» Task details
Quote the mailing-list post exactly, everything from "1) the mesos" down to "to Mesos implementation)".

You are viewing a plain text version of this content. The canonical link for it is here.
Posted to dev@reef.apache.org by Saikat Kanjilal <sx...@gmail.com> on 2017/06/13 23:17:16 UTC

Design Considerations on reef-1791

@Markus/Sergiy,
I've spent the past few days or so studying the implementation of the
reef-runtime-mesos and had some things I wanted to discuss, as I mentioned
before I created reef-runtime-spark as a clone of the mesos runtime as a
first step.  However the more I look at the code and try to figure out how
to merge
https://github.com/apache/reef/tree/master/lang/scala/reef-examples-scala/src/main/scala/org/apache/reef/examples/hellospark
into reef-runtime-spark there are several things that come to mind needing
further discussion:

1) the mesos runtime is currently using google protcol buffer and the mesos
task API, am assuming we don't need any of this for the spark runtime or
any of the interfaces with avro, is that assumption correct
2) I see a lot of classes in the org.apache.reef.runtime.mesos.driver
package associated with Launching, Releasing,Requesting Resources, in the
interim I renamed all these to Spark versions and am assuming we can still
reuse these, do you see any issues with this, if we can reuse these they
will be available through the SparkDriverConfiguration which extends
ConfigurationModuleBuilder (again similar to Mesos implementation)

Entries from a dataset
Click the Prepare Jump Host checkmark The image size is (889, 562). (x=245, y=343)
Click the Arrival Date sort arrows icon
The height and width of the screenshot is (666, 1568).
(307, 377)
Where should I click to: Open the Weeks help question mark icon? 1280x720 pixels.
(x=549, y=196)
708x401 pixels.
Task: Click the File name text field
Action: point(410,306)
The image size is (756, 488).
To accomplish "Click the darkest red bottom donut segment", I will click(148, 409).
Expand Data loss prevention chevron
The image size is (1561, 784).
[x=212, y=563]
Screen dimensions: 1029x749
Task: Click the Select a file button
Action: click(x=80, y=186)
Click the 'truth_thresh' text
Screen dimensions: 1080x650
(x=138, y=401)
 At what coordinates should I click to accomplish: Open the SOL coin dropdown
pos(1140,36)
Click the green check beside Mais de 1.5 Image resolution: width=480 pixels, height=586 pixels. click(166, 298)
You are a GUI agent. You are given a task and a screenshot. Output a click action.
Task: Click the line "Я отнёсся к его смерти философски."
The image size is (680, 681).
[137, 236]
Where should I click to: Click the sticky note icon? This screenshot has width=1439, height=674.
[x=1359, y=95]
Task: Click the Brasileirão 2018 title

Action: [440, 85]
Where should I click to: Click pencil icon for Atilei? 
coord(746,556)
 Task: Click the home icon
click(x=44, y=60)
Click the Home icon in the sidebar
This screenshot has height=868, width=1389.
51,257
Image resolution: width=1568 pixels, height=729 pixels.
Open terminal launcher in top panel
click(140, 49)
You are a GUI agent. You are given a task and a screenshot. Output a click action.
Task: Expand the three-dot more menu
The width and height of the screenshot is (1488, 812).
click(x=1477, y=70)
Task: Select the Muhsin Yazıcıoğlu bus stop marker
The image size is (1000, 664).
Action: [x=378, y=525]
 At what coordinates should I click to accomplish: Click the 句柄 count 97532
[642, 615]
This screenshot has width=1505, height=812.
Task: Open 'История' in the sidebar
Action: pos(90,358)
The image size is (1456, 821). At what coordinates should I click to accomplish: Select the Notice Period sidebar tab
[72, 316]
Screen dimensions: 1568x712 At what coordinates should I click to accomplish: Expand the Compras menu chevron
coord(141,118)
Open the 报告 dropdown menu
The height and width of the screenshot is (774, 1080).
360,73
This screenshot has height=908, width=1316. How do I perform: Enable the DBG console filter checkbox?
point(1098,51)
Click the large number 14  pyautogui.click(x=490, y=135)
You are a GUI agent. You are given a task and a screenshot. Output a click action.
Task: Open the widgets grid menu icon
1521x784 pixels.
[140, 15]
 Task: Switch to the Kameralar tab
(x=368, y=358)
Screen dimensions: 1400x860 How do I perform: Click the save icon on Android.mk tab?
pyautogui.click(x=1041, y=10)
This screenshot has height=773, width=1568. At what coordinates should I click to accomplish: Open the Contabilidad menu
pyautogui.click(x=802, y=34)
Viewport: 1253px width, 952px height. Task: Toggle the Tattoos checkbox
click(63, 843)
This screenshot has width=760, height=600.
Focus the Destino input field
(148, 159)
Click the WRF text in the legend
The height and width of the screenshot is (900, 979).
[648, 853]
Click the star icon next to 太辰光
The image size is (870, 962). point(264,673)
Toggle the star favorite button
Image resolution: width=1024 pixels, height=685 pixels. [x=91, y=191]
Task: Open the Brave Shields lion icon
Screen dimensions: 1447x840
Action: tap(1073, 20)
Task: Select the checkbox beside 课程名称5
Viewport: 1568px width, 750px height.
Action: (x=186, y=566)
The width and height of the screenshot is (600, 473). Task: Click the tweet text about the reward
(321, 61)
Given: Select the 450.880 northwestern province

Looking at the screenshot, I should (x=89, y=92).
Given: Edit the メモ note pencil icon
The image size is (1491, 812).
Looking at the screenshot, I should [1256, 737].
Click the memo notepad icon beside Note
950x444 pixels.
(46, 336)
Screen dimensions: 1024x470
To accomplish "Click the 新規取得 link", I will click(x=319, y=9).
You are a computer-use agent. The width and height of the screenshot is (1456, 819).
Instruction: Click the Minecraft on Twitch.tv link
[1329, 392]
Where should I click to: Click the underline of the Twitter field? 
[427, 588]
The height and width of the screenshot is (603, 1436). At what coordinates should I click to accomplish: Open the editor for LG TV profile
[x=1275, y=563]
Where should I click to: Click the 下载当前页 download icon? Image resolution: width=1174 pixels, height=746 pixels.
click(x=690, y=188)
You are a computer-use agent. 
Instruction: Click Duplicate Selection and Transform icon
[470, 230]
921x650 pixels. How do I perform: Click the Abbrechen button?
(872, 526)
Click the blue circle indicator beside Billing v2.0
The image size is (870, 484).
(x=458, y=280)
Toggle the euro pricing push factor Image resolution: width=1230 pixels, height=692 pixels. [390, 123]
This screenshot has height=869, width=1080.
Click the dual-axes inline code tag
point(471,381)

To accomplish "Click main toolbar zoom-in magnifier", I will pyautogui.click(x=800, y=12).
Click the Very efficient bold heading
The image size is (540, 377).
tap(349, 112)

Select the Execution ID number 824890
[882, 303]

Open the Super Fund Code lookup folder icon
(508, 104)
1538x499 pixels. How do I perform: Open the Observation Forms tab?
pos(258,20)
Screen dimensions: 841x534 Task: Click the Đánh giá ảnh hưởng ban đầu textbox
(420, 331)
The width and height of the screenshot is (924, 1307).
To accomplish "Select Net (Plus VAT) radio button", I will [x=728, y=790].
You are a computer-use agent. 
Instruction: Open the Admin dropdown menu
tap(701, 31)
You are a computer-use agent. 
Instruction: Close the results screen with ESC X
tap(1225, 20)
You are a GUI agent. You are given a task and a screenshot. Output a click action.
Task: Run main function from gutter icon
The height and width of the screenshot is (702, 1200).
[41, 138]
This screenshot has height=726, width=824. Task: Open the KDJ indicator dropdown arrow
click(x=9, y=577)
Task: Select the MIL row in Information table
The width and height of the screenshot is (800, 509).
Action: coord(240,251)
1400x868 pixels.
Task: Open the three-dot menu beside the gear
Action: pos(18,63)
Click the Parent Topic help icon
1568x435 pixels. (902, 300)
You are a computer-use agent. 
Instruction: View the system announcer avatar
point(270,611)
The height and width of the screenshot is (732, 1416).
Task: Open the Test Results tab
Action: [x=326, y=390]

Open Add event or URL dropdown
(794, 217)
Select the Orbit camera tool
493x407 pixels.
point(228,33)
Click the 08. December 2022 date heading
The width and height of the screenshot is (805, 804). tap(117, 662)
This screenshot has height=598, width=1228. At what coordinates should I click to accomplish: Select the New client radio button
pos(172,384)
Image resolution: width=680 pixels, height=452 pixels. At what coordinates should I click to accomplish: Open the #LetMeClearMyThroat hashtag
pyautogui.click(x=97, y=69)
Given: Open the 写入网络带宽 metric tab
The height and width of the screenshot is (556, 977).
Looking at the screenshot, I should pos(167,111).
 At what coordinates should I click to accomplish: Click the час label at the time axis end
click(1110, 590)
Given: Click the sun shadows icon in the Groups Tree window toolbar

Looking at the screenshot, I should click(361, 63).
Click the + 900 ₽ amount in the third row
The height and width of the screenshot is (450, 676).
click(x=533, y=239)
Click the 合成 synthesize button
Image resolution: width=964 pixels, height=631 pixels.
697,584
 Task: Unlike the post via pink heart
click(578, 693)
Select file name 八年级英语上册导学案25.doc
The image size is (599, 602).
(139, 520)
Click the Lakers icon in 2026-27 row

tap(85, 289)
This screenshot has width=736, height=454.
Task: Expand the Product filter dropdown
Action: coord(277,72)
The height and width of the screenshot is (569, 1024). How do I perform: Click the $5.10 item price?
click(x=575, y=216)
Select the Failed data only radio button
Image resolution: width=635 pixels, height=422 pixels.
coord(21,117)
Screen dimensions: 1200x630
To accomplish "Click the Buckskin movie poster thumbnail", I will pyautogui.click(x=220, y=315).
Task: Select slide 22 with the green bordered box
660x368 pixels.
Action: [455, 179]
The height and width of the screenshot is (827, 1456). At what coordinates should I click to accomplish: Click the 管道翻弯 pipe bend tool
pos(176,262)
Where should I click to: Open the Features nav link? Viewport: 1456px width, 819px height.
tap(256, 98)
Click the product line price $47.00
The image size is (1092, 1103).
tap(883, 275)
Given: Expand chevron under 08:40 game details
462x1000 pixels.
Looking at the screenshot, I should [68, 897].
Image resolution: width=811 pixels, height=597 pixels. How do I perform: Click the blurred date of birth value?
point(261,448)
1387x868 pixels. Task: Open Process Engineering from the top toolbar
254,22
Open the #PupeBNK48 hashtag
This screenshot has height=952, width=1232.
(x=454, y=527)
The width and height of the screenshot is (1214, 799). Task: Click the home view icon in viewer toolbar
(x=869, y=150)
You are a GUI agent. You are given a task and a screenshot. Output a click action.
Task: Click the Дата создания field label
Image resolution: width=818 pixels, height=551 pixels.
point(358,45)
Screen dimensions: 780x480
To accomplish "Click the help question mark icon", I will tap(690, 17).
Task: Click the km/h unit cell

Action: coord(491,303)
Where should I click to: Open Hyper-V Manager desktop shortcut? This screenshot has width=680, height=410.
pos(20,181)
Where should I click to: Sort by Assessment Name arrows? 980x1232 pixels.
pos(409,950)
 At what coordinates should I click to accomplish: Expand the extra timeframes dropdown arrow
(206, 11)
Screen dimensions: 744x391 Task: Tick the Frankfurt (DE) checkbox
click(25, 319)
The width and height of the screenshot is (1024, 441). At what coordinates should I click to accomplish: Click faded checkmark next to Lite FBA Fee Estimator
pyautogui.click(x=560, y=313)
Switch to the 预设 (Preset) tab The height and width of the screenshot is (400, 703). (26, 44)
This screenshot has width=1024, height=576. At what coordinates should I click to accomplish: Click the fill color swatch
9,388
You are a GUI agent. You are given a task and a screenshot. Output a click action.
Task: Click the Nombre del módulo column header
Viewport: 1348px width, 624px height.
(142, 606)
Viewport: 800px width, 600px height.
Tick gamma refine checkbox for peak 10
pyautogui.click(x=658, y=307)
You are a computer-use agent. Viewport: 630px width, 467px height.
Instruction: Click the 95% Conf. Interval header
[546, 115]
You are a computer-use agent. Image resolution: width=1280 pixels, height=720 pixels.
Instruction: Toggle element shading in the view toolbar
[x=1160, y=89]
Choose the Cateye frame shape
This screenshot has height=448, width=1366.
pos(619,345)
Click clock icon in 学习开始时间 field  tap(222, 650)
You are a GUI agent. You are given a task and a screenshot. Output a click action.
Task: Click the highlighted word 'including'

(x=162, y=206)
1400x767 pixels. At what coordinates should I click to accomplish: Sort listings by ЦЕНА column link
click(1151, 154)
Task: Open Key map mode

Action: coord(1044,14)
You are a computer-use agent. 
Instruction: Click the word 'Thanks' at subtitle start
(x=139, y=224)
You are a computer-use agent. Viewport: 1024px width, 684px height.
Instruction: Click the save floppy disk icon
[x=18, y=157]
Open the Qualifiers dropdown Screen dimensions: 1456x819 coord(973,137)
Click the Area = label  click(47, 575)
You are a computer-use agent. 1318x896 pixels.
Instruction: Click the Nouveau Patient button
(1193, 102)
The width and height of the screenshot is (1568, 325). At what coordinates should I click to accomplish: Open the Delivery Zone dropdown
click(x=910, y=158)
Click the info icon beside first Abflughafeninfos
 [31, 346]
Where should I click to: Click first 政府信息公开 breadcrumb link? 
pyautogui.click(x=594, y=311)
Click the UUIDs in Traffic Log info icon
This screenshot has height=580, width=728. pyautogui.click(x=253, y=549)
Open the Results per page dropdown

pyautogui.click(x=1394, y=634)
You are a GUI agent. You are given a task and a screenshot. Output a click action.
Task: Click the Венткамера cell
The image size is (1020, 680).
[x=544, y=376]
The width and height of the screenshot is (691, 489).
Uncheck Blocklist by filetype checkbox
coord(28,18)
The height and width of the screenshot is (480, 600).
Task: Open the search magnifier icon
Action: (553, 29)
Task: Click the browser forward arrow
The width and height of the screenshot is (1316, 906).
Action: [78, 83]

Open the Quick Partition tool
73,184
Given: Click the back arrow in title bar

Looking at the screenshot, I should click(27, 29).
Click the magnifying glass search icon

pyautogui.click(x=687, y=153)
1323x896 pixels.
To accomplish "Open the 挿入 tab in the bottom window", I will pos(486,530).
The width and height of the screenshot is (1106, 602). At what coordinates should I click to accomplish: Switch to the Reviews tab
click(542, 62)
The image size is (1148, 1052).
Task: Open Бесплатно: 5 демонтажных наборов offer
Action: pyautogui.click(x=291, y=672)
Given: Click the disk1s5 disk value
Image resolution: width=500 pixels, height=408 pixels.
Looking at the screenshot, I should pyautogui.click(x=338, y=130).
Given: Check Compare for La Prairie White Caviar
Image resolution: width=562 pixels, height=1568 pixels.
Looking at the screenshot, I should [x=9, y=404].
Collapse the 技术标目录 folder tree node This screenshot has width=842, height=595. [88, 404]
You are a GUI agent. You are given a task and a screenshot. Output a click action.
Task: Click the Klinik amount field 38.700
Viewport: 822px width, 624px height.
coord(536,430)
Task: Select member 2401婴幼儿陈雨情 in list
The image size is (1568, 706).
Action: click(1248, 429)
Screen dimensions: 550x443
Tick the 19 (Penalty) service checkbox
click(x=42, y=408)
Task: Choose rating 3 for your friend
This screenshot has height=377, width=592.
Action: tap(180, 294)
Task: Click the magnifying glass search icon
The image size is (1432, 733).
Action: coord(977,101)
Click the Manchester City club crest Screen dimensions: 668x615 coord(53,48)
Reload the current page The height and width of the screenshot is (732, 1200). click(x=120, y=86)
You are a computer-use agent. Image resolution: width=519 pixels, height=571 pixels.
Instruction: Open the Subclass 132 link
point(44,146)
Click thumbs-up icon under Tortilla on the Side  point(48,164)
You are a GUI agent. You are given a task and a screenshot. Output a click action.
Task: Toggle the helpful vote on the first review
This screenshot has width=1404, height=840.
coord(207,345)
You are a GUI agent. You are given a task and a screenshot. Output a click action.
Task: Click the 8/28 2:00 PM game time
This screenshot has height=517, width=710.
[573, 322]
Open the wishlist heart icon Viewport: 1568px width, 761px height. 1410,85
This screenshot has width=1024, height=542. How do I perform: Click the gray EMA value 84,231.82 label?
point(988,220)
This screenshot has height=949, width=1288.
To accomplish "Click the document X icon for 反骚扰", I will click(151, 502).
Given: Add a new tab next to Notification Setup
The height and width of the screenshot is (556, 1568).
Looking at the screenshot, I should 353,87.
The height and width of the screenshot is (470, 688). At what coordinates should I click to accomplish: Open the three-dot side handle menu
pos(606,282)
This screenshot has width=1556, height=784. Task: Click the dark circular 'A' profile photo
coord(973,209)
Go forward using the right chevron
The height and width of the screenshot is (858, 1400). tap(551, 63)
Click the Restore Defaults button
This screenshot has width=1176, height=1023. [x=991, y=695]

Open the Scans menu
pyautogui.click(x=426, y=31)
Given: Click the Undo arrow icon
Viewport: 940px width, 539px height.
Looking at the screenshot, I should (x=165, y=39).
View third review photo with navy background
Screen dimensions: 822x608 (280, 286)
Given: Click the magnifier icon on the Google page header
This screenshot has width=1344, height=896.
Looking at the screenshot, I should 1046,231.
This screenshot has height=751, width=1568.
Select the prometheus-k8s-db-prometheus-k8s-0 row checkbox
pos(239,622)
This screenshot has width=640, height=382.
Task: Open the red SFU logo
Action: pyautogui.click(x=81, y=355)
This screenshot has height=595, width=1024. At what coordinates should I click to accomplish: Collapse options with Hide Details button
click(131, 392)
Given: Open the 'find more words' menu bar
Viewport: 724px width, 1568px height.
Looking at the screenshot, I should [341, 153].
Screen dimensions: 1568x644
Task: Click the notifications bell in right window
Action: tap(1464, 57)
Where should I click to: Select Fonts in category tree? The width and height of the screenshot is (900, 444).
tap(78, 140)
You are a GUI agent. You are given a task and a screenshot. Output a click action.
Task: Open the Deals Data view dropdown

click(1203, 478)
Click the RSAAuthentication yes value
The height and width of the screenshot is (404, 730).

» Result for this exercise
1) the mesos runtime is currently using google protcol buffer and the mesos
task API, am assuming we don't need any of this for the spark runtime or
any of the interfaces with avro, is that assumption correct
2) I see a lot of classes in the org.apache.reef.runtime.mesos.driver
package associated with Launching, Releasing,Requesting Resources, in the
interim I renamed all these to Spark versions and am assuming we can still
reuse these, do you see any issues with this, if we can reuse these they
will be available through the SparkDriverConfiguration which extends
ConfigurationModuleBuilder (again similar to Mesos implementation)